90 Minuten waren gespielt, und Hinterweidenthal II führte immer noch. Doch dann unterlief dem Verbandsportal „fussball.de“ zufolge in der Nachspielzeit ausgerechnet Eder ein Eigentor zum 2:2-Endstand. „Wäre eine schöne Geschichte, aber ich war es nicht“, erklärte Eder. Sein Mitspieler Mathias Burkhart (43) sei der Pechvogel gewesen.
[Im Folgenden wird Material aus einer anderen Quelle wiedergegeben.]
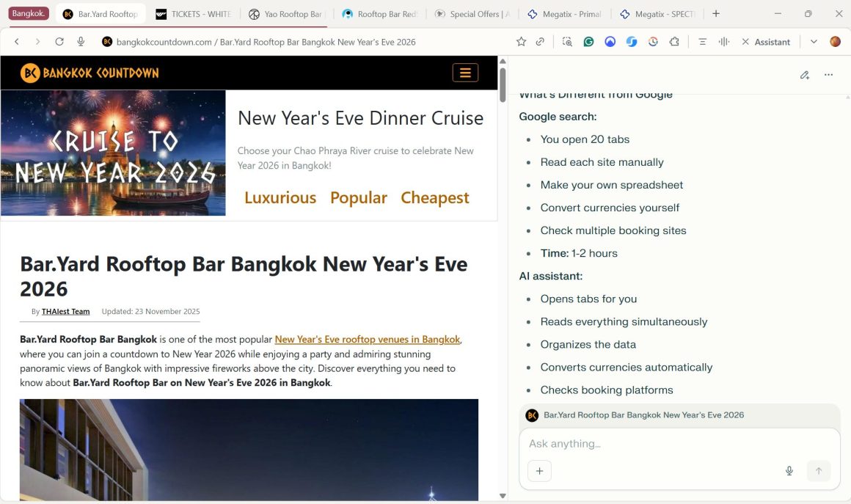Open the Luxurious cruise link
This screenshot has height=504, width=851.
[280, 197]
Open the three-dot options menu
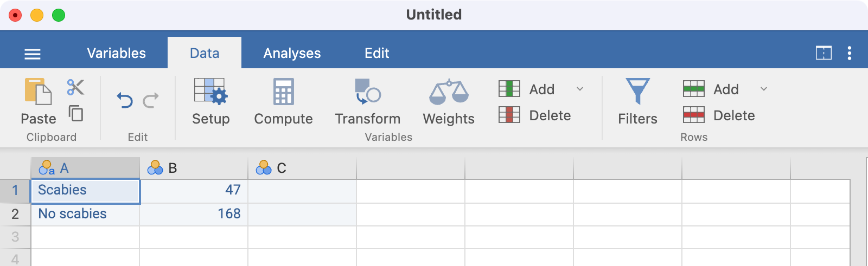This screenshot has width=868, height=266. click(850, 53)
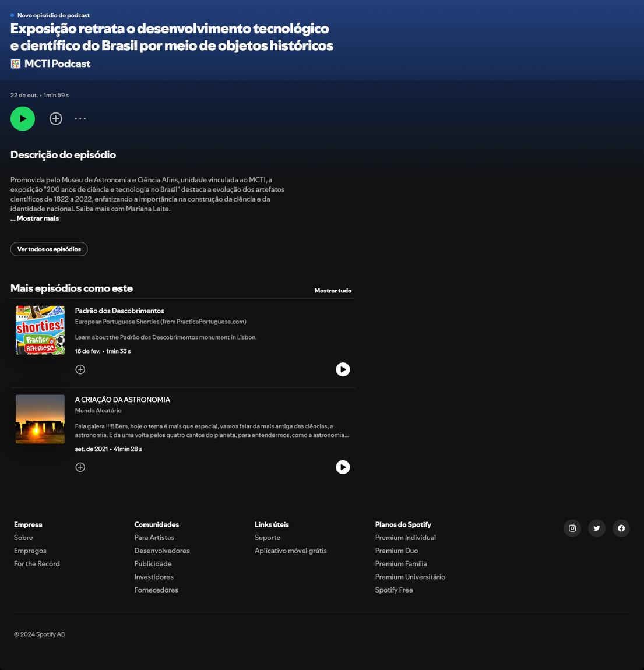Screen dimensions: 644x670
Task: Expand the episode description with Mostrar mais
Action: pyautogui.click(x=35, y=218)
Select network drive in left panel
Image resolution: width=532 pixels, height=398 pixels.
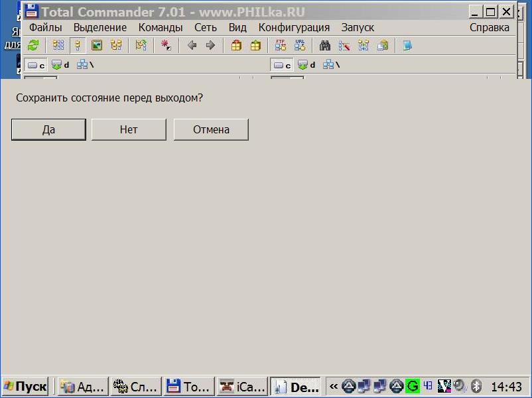pos(85,65)
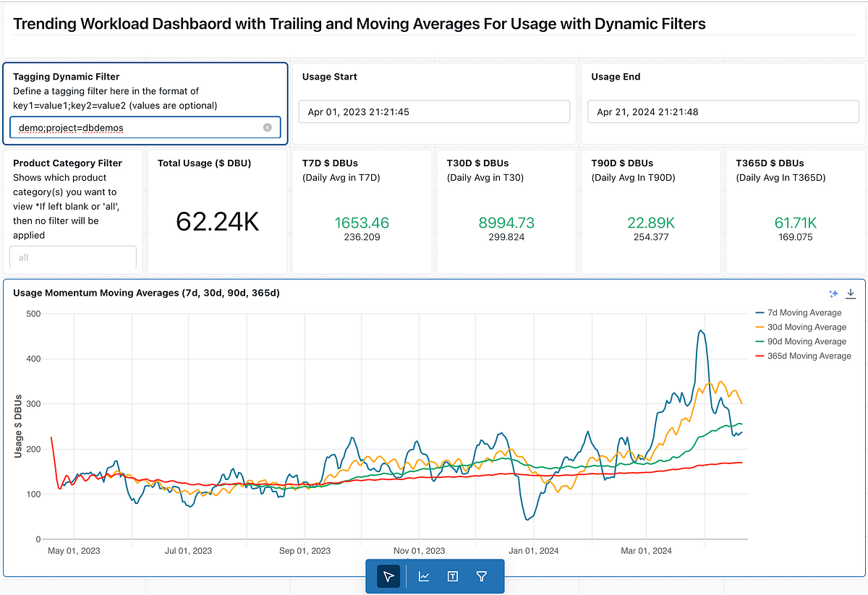The image size is (868, 595).
Task: Click the green 1653.46 T7D value
Action: 360,222
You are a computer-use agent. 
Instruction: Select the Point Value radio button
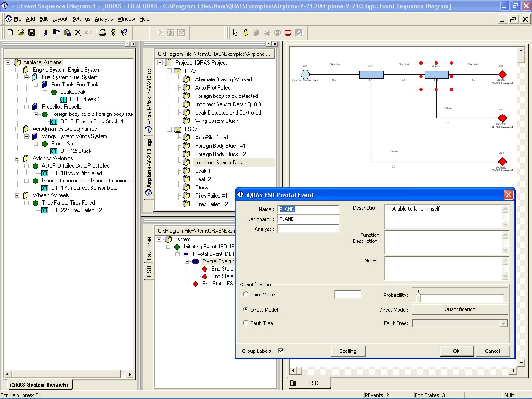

Der als Langläufer bekannte Hinterweidenthaler, 2015 Wasgaucup-Gesamtsieger, war nach sehr langer Fußballpause mal wieder ins Trikot des SVH geschlüpft.
FC Fischbach: Ein „junger“ 59-Jähriger hilft aus
„Ich suche einen jungen, talentierten Spieler für unser Auswärtsspiel in Hinterweidenthal.“ Diese WhatsApp-Nachricht sendete der Co-Trainer des FC Fischbach, Dominik Metz, am Freitagabend an Mike Brewer. Jung und talentiert? Nun, der ehemalige Ober- und Verbandsligaspieler in Diensten des FC Dahn kann zwar immer noch ein Spiel lesen und führen, aber jung ist er mit seinen 59 Jahren nicht mehr. Dennoch sagte er zu und setzte sich in Hinterweidenthal auf die Ersatzbank, von wo er in der 28. Minute aufs Spielfeld marschierte, weil sich ein Mitspieler verletzt hatte. „Das war in dieser Saison bereits mein dritter Einsatz“, weil wir riesiges Verletzungspech haben“, erklärte Brewer. Nach etwa 30 Minuten B-Klasse-Fußball wechselte Brewer wieder zurück auf die Ersatzbank, weil noch ein Spieler nachgekommen war, „und der sollte auf jeden Fall spielen“, so Brewer, der mit dem einen Punkt noch zufrieden war, denn es war der erste seit dem 28. November (5:4 gegen TuS/DJK Pirmasens).